On Thu, 5 Mar 2015 18:50:57 +0100 Palle Girgensohn
- Ensure that all data containing non-ASCII is quoted-printable
encoded for PostgreSQL, instead of merely all data not claiming to be
“text/plain”
Why is this? It seems it is doing more harm than good – it makes it
harder to use indexes and makes it harder to use it from the tables
directly? PostgreSQL is very capable of storing any kind of character
set? We use UTF-8 for everything, this fix breaks a lot of things for
us.
The commit in question is 3a9c38ed, which changes:
} elsif ( !$RT::Handle->BinarySafeBLOBs
&& $MIMEType !~ /text\/plain/gi
&& !Encode::is_utf8( $Body, 1 ) ) {
$ContentEncoding = 'quoted-printable';
}
…to:
} elsif ( !$RT::Handle->BinarySafeBLOBs
&& $Body =~ /\P{ASCII}/
&& !Encode::is_utf8( $Body, 1 ) ) {
$ContentEncoding = 'quoted-printable';
}
That is, any data which claimed to be “text/plain” would blindly be
attempted to be shoved into the database; this includes content which
contained invalid UTF-8 byte sequences. The commit was in RT 4.0; RT
4.2 is much better about transcoding to real UTF-8, or marking the part
as “application/octet-stream” if it cannot be decoded. In that sense,
this logic is now less necessary. However, the commit was absolutely
necessary at the time to not lose data. Erring on the side of data
preservation, at the expense of possibly-unnecessary encoding, seems
like not an unreasonable choice.
That being said, the Encode::is_utf8() check attempts to verify that we
only quoted-printable encode data whose bytes are not currently a
correctly-encoded UTF-8 byte stream. The bug now lies there, as after
the “utf8-reckoning” branch (2620658…af9fe7c), the $Body argument is
guaranteed to contain bytes, not characters. Per the Encode::is_utf8()
documentation:
[INTERNAL] Tests whether the UTF8 flag is turned on in the STRING. If
CHECK is true, also checks whether STRING contains well-formed UTF-8.

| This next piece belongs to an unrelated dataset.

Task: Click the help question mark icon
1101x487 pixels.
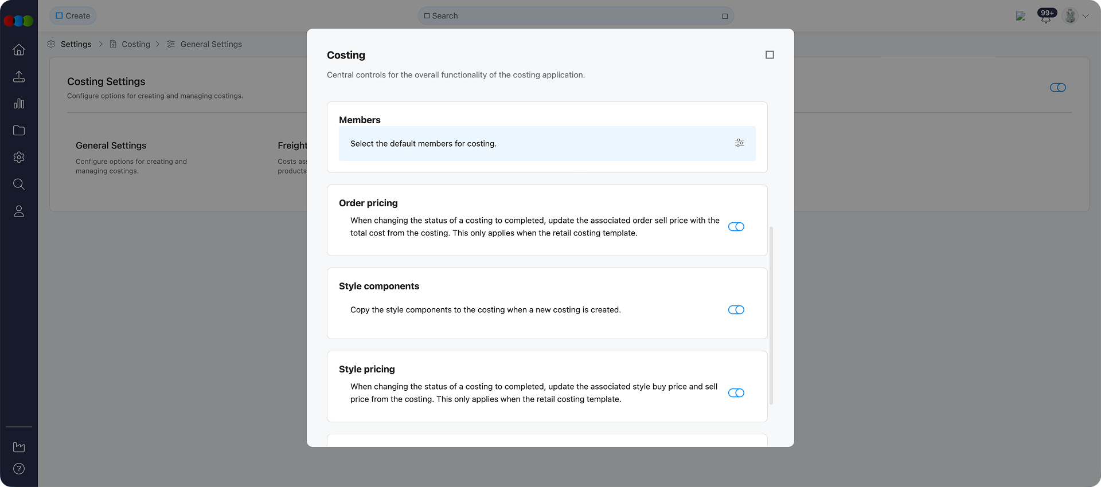Action: (19, 469)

Returns true if successful, false otherwise.
The UTF8 flag is almost certainly off on $Body (it may be on, and
still contain only codepoints < 128, but this is unlikely), so the
well-formed-ness of the string (which is the relevant thing we wish to
confirm) is never checked.
I believe that this code may be replaced by (untested):
} elsif ( !$RT::Handle->BinarySafeBLOBs
&& !eval { Encode::decode( "UTF-8", $Body, Encode::FB_CROAK); 1 } ) {
$ContentEncoding = 'quoted-printable';
}
I may push a branch later that makes this change, and see what breaks.
All of that aside, note that “it makes it harder to use indexes” makes
little sense – there are no indexes on Content. The full-text index
uses its own tsvector, which it constructs after decoding the Content,
so the transfer encoding of the Content column is irrelevant to that.